Covid-19 : faut-il vacciner les enfants ?

Question/RéponseClassé sous :vaccin anti-Covid , vaccination , intérêt de la vaccination

Même si les enfants sont peu concernés par les formes graves de Covid, il pourrait s'avérer nécessaire de les faire vacciner à terme. Mais le rapport bénéfice-risque est-il justifié chez les jeunes enfants ? Doivent-ils être vaccinés avec les mêmes dosages que les adultes ?

Pour le moment, les vaccins sont réservés aux personnes âgées de plus de 18 ans. Et pour cause : aucun essai clinique n'a jusqu'ici été mené chez les enfants. «Il n'y a aucune raison de vacciner une population qui n'est pas malade», justifie Claude-Agnès Reynaud, immunologiste à l'Inserm et à l'hôpital Necker enfants malades. «Sur 500.000 personnes décédées du Covid aux États-Unis, on ne compte que 250 enfants», rappelle-t-elle. «Il était donc raisonnable d'attendre un retour sur les effets de la vaccination chez les adultes avant de la proposer aux plus jeunes».
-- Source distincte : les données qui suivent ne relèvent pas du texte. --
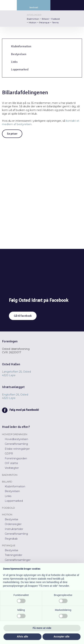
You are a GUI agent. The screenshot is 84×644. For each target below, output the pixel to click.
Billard (45, 19)
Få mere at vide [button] (42, 628)
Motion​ (7, 514)
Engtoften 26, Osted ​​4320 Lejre (15, 396)
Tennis (55, 22)
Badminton (33, 19)
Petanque (44, 22)
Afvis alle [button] (22, 636)
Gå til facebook (23, 316)
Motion (33, 22)
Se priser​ (12, 134)
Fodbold (55, 19)
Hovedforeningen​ (15, 434)
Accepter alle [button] (61, 636)
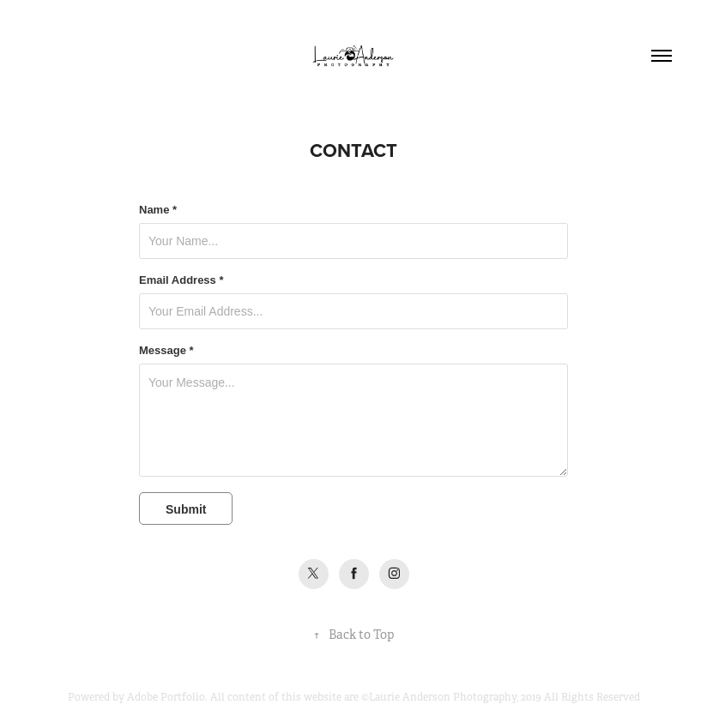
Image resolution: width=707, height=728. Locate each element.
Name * (158, 210)
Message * (166, 351)
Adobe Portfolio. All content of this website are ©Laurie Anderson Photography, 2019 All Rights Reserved (384, 697)
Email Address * (181, 280)
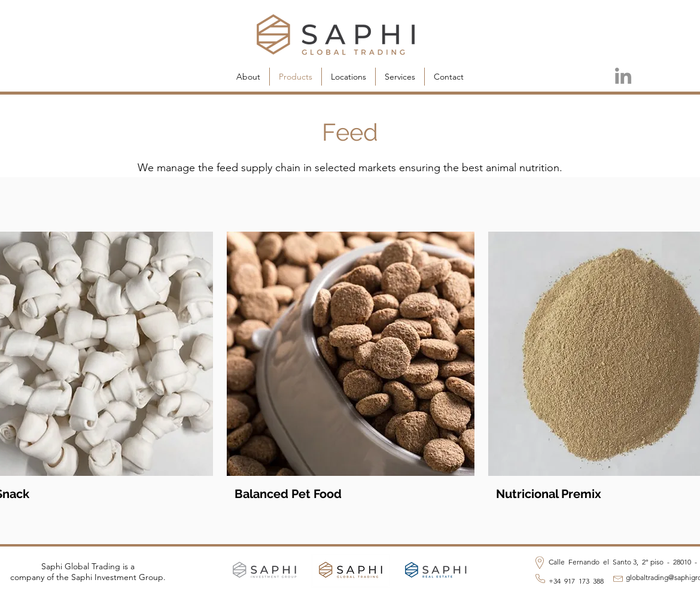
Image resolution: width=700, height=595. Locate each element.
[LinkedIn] (623, 75)
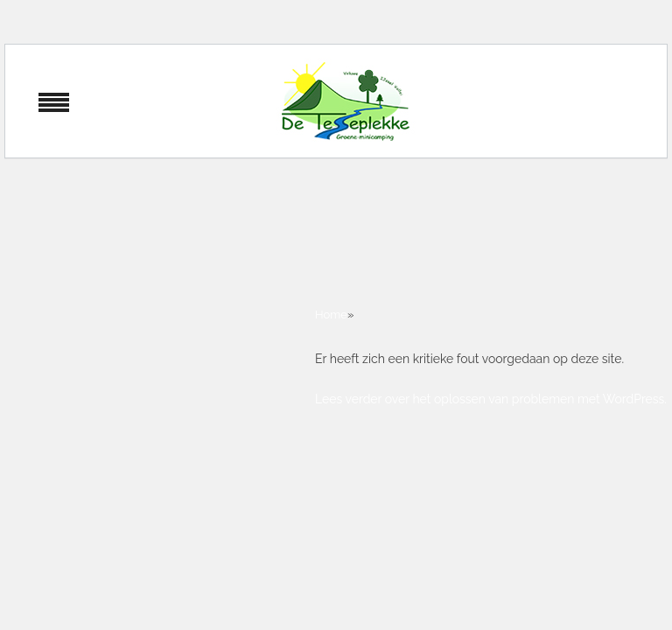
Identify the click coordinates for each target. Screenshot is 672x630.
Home (331, 314)
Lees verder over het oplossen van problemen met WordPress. (491, 399)
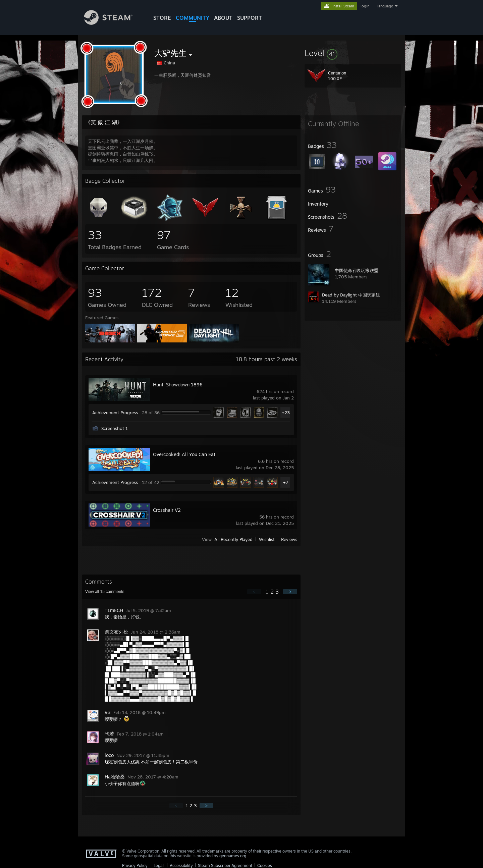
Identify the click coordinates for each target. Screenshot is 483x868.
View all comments (105, 592)
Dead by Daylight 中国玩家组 (351, 295)
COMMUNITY (192, 18)
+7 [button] (286, 482)
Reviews (289, 539)
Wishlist (267, 539)
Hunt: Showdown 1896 (178, 384)
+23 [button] (286, 412)
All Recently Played (233, 539)
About (223, 18)
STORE (162, 18)
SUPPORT (249, 18)
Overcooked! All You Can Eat (184, 454)
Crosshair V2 (167, 510)
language (385, 6)
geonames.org (233, 856)
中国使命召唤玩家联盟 (357, 270)
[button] (353, 53)
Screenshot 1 (115, 428)
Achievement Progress (115, 412)
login (365, 6)
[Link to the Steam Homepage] (113, 23)
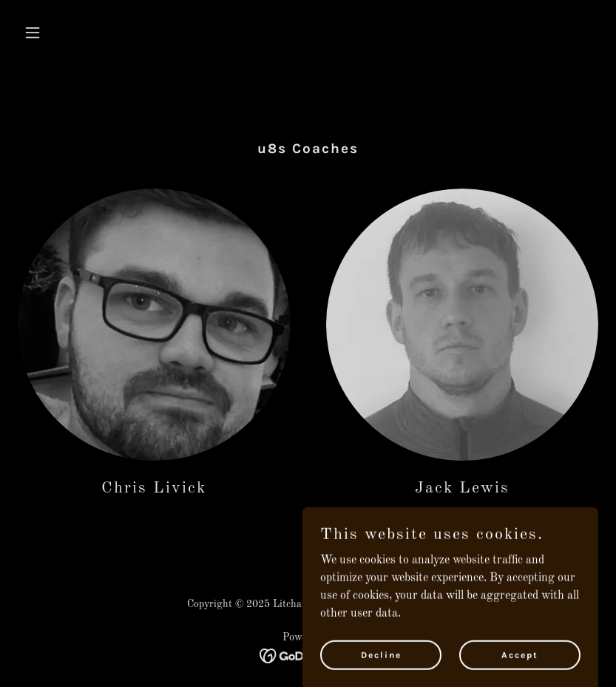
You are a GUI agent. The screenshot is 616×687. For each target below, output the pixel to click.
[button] (61, 33)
Pourquoi il faudra peut-être vacciner les enfants

Les enfants sont certes peu atteints de formes graves de Covid, mais les incertitudes demeurent sur leur rôle dans la propagation du virus. De ce fait, «on ignore si la vaccination de tous les adultes sera suffisante pour atteindre l'immunité de groupe», interroge Claude-Agnès Reynaud. Deuxièmement, laisser circuler le virus chez les enfants, c'est prendre le risque de favoriser des mutations. Troisièmement, le jeunes enfants sont moins à même de respecter la distanciation social et se contaminent donc plus facilement. Enfin, même si le nombre de cas est faible en pourcentage, on estime que 3,23 millions d’enfants ont été touchés par la Covid rien aux États-Unis (au 4 mars 2021).
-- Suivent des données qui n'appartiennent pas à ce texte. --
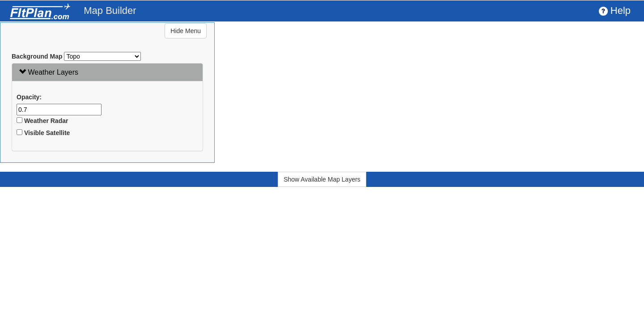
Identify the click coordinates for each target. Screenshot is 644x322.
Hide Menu (186, 31)
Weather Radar (42, 121)
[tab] (107, 72)
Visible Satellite (43, 133)
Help (614, 10)
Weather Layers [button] (48, 72)
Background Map (37, 56)
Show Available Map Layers (322, 179)
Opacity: (29, 97)
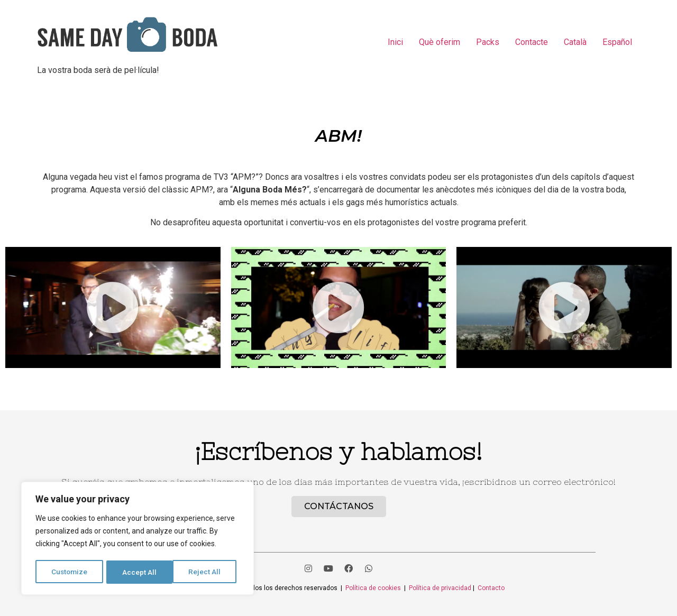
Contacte (532, 42)
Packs (488, 42)
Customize (69, 572)
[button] (113, 308)
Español (617, 42)
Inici (395, 42)
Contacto (491, 588)
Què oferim (440, 42)
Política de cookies (373, 588)
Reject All (139, 572)
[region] (138, 539)
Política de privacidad (441, 588)
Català (575, 42)
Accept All (207, 572)
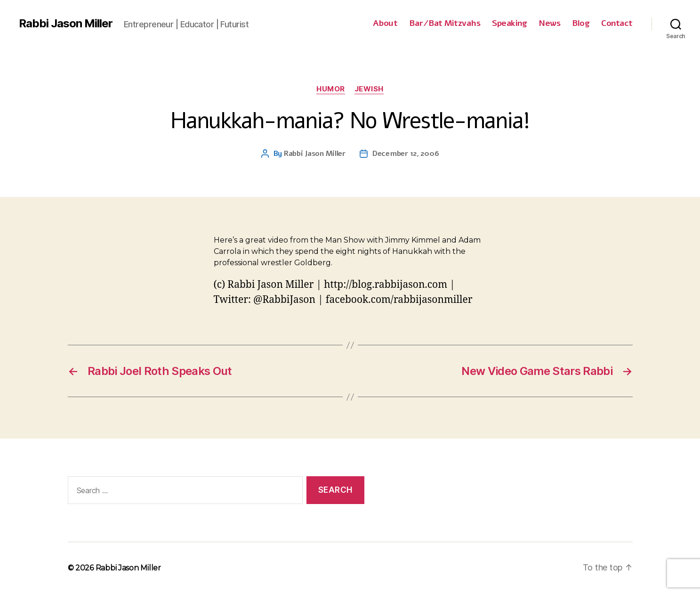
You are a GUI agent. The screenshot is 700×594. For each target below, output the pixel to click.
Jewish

Les enfants de plus de 6 ans ont une réponse immunitaire similaire à celle des adultes. © Andrii Zastrozhnov, Adobe Stock

Lancement des essais cliniques chez les enfants

Maintenant que l'on dispose d'un bon retour sur la sécurité et l'efficacité des vaccins, les fabricants de vaccins se sont tous lancé dans des essais cliniques chez les 12-17 ans et même dès 6 ans chez AstraZenaca. «Ces essais sont toutefois de beaucoup moins grande ampleur que ceux de phase 3 pour les adultes», note Claude-Agnès Reynaud. «Maintenant que l'on connaît mieux la réponse immunitaire induite par les vaccins, on peut évaluer l'efficacité en laboratoire, par exemple en examinant le niveau d'anticorps».

En réalité, il est peu probable que le dosage requis soit foncièrement différent de celui des adultes. «Chez les adolescents, le système immunitaire est mature et répond à peu près de la même façon à un vaccin», assure Claude-Agnès Reynaud. Chez les jeunes enfants, en revanche, il existe des différences. La vaccination contre la grippe est ainsi contre-indiquée avant l'âge de six mois, tandis que le vaccin ROR (rougeole, oreillons, rubéole) est pratiqué en France à partir de 12 mois, car il est inefficace chez les nourrissons.